Kerjakan Tugas Berikut:
1 > Sebutkan semua pemeran yang namanya tercantum dalam kutipan tentang film The Raid.
2 > Kembalikan bagian kutipan tentang film The Raid dari "Plot film besutan" sampai dengan "memukau yang ditampilkan." tanpa perubahan apa pun.

Kutipan Teks:
**********
Ketika Kebrutalan dan Keindahan Berpadu di Film ‘The Raid 2: Berandal’


      
TAK banyak film produksi Indonesia yang mampu menembus pasar internasional apalagi sampai mampu menjadi sebuah fenomena alias mampu membelalakkan mata penggemar film dunia. Pada 2011, film The Raid : Redemption nyatanya mampu berada di level tersebut dengan menembus jajaran box office dunia plus mampu mendatangkan banyak penghargaan di beberapa festival internasional.
-----
     
Plot film besutan sutradara kelahiran Wales, Gereth Evans, ini sangat sederhana. Hanya berlokasi di sebuah gedung apartemen dan bercerita tentang sepasukan polisi yang berusaha selamat dari pembantaian oleh para penghuni apartemen yang sebagian besar diisi penjahat tersebut. Namun, nuansa survival dan adegan action yang amat intens mampu menjadi nilai plus. Film yang antara lain dibintangi Iko Uwais, Joe Taslim serta Ray Sahetapy ini mampu memacu ketegangan penonton dari awal hingga akhir ditambah aksi koreografi bela diri memukau yang ditampilkan.

Kini, tiga tahun setelah kesuksesan film pertama, Gereth beserta kru Merantau Film kembali menghadirkan aksi-aksi laga memukau dalam The Raid 2 : Berandal. Kesuksesan The Raid yang mau tak mau mendatangkan beban tersendiri (sekaligus dana berlimpah) di pundak Gereth nyatanya mampu dijawab tuntas oleh sutradara yang telah lama menetap dan menikahi gadis Indonesia ini.
**********
Data Tersedia:
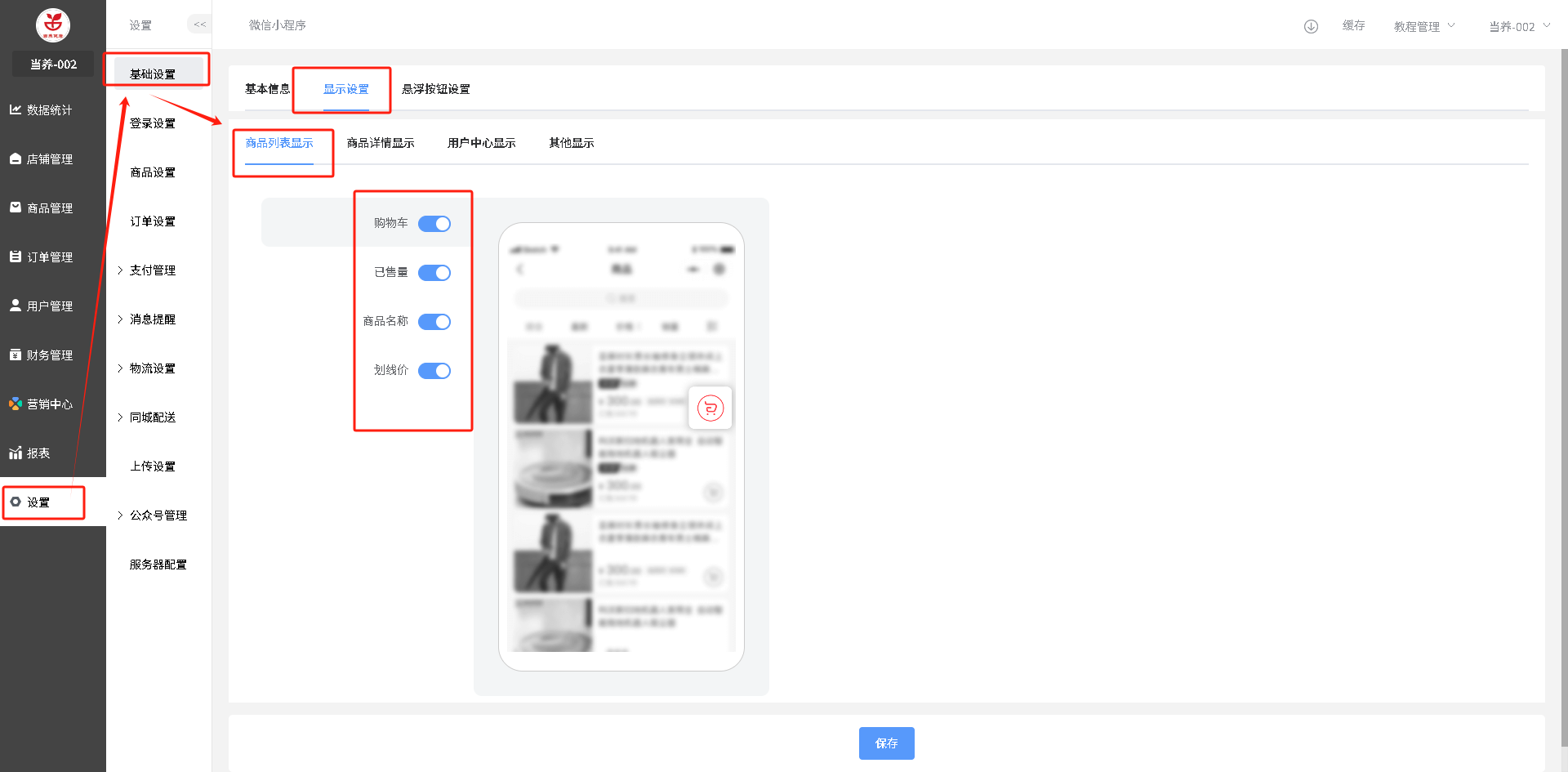Turn off the 划线价 strikethrough price switch

[x=434, y=371]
**********
Jawaban Berurutan:
1 > Iko Uwais, Joe Taslim, Ray Sahetapy

2 >
Plot film besutan sutradara kelahiran Wales, Gereth Evans, ini sangat sederhana. Hanya berlokasi di sebuah gedung apartemen dan bercerita tentang sepasukan polisi yang berusaha selamat dari pembantaian oleh para penghuni apartemen yang sebagian besar diisi penjahat tersebut. Namun, nuansa survival dan adegan action yang amat intens mampu menjadi nilai plus. Film yang antara lain dibintangi Iko Uwais, Joe Taslim serta Ray Sahetapy ini mampu memacu ketegangan penonton dari awal hingga akhir ditambah aksi koreografi bela diri memukau yang ditampilkan.